• Exercise materials
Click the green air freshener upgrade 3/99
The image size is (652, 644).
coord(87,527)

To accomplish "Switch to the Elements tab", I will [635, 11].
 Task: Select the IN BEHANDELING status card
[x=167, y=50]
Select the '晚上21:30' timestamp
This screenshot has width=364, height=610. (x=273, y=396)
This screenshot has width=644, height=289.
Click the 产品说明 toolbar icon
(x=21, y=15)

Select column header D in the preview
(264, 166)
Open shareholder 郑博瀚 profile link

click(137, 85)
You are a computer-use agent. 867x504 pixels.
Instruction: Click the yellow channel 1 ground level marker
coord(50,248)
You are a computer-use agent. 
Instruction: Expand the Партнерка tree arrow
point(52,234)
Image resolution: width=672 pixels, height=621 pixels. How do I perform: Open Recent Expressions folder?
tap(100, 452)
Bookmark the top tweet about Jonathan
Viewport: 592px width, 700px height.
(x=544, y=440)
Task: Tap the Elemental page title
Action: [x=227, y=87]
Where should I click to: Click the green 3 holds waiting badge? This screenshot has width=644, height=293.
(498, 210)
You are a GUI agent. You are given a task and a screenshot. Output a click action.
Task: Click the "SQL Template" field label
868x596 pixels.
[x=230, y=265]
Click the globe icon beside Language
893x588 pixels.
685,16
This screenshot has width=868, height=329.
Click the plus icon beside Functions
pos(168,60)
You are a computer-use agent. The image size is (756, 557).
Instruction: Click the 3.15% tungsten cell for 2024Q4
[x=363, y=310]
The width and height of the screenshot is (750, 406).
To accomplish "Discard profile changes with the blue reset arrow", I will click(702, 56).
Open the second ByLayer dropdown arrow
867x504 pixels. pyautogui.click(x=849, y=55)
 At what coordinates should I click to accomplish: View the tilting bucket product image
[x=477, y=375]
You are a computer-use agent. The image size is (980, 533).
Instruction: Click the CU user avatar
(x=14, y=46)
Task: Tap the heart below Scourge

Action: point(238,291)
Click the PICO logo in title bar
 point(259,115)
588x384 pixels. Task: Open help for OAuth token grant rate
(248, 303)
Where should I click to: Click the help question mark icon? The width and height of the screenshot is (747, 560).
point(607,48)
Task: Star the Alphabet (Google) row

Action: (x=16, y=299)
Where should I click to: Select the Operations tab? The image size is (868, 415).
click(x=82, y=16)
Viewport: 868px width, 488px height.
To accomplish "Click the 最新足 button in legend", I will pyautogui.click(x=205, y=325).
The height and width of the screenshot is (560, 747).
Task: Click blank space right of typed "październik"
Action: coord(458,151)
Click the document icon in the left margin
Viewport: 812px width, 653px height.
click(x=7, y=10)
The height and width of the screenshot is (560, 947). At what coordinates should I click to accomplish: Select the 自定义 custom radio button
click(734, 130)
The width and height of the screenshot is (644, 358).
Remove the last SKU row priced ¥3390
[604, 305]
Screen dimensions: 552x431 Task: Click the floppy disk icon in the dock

• Exercise description
Copy range, inclusive: the line holding "Task: Tap the heart below Scourge" to the line holding "Viewport: 868px width, 488px height.". Reproduce exactly those lines of the records above and no others.

• Task response
Task: Tap the heart below Scourge

Action: point(238,291)
Click the PICO logo in title bar
 point(259,115)
588x384 pixels. Task: Open help for OAuth token grant rate
(248, 303)
Where should I click to: Click the help question mark icon? The width and height of the screenshot is (747, 560).
point(607,48)
Task: Star the Alphabet (Google) row

Action: (x=16, y=299)
Where should I click to: Select the Operations tab? The image size is (868, 415).
click(x=82, y=16)
Viewport: 868px width, 488px height.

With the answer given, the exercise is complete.